From the first line of the records below through the line with "Screen dimensions: 1334x750", output each line exactly; skip the pictures.

■ GIVEN DATA:
• • • •
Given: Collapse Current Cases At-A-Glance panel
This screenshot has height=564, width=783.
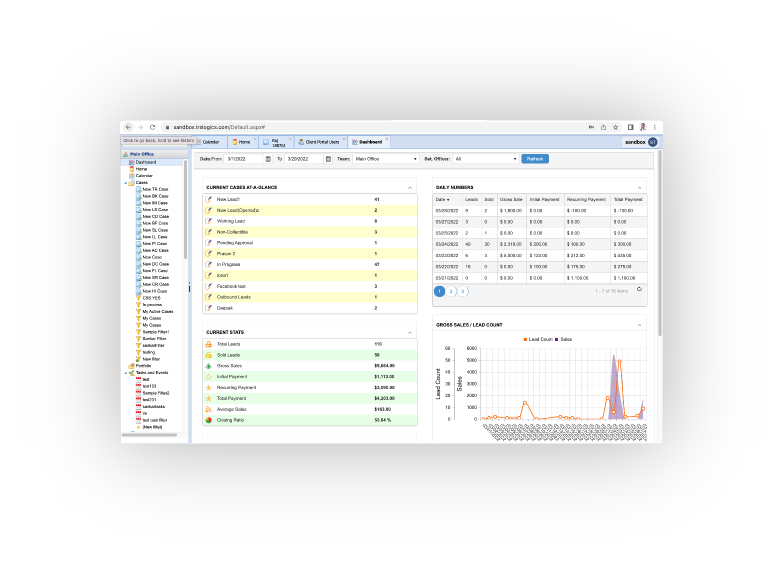Looking at the screenshot, I should pyautogui.click(x=410, y=188).
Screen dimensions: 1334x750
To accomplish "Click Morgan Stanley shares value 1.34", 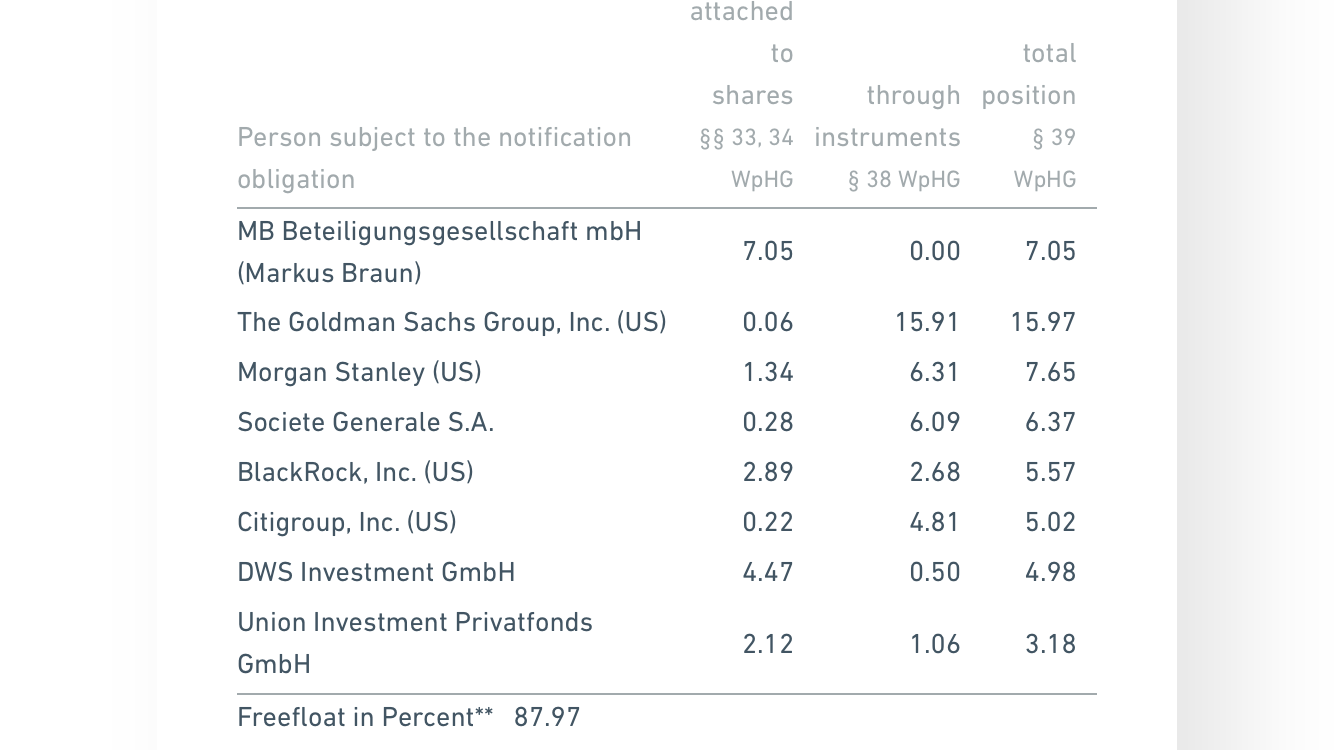I will (768, 372).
• • • •
■ TASK RESPONSE:
Given: Collapse Current Cases At-A-Glance panel
This screenshot has height=564, width=783.
Looking at the screenshot, I should pyautogui.click(x=410, y=188).
Screen dimensions: 1334x750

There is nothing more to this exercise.